The central bank attributed this to
haphazard procedures in credit approval processes, which led to a
drastic loss of Rwf3.6 billion ($4.3 million) made by microfinance
institutions as at June 2017.
Significant provisions
One microfinance institution bore the brunt of the defaults due to “inadequate loan management.”
BNR and the association of microfinance institutions in Rwanda declined to provide details about the company.
“One
MFI had a loan that went bad and because of that, it had to make
significant provisions to service that loan, which affected not only its
performance but the entire sector on a consolidated basis,” Peace
Masozera Uwase, the director general of financial stability directorate
at BNR, said.
The MFI is said to have lent Rwf2 billion ($2.4 million) to a local construction co-operative which did not pay up.
This
mismanaged loan also affected the general growth of microfinance
deposits, which had slumped to 5.9 per cent by June 2017, from 20.1 per
cent registered in the same period last year.
The
executive director of the Association of Microfinance Institutions of
Rwanda, Mr Peter Rwema, said the entire microfinance sector is dealing
with bad loans due to prolonged drought, which affected farmers, who
make up majority of clients.
Harvest proceeds
“Many
microfinance institutions had to write off many loans because their
clients simply could not pay.
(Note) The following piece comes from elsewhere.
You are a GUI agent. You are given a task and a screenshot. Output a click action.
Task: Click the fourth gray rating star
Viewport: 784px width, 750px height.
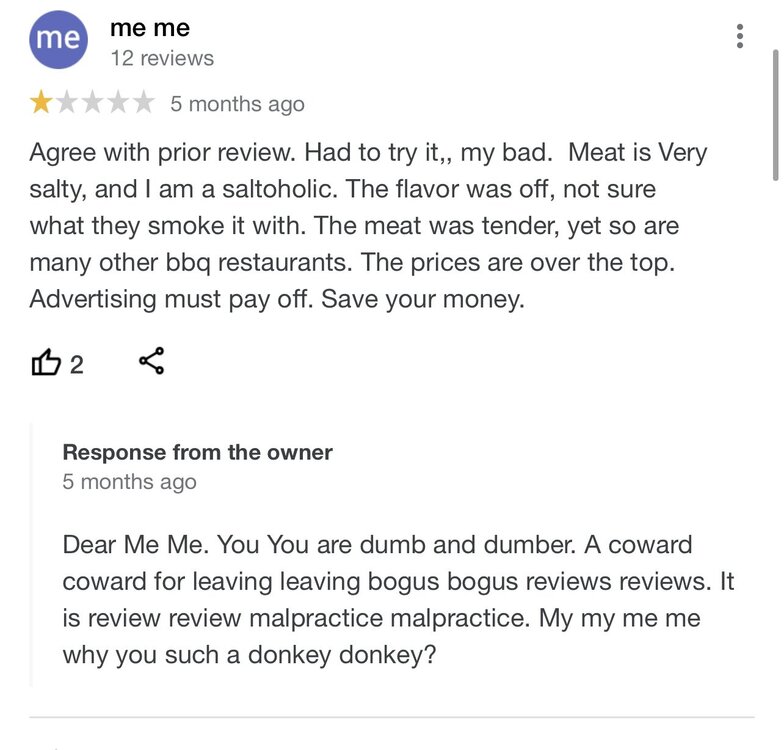[x=119, y=103]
Farmers rarely provide collateral. They
experienced prolonged drought and yet they were expected to repay loans
from the sale of their harvest,” Mr Rwema said.
“Microfinance
institutions have to restructure credit provision and make it more
flexible for clients to repay, otherwise the situation (default) will
remain the same.
“We also urge government to invest more in climate change management so that we can use such tools to analyse credit provision,” he added.
“We also urge government to invest more in climate change management so that we can use such tools to analyse credit provision,” he added.
The central bank also reported a
slowdown in lending to farmers due to increasing non-performing loans in
the agriculture sector.
Rwanda has 154 microfinance
institutions operating across the country, accounting for 6.3 per cent
of the total assets in the financial assets portfolio.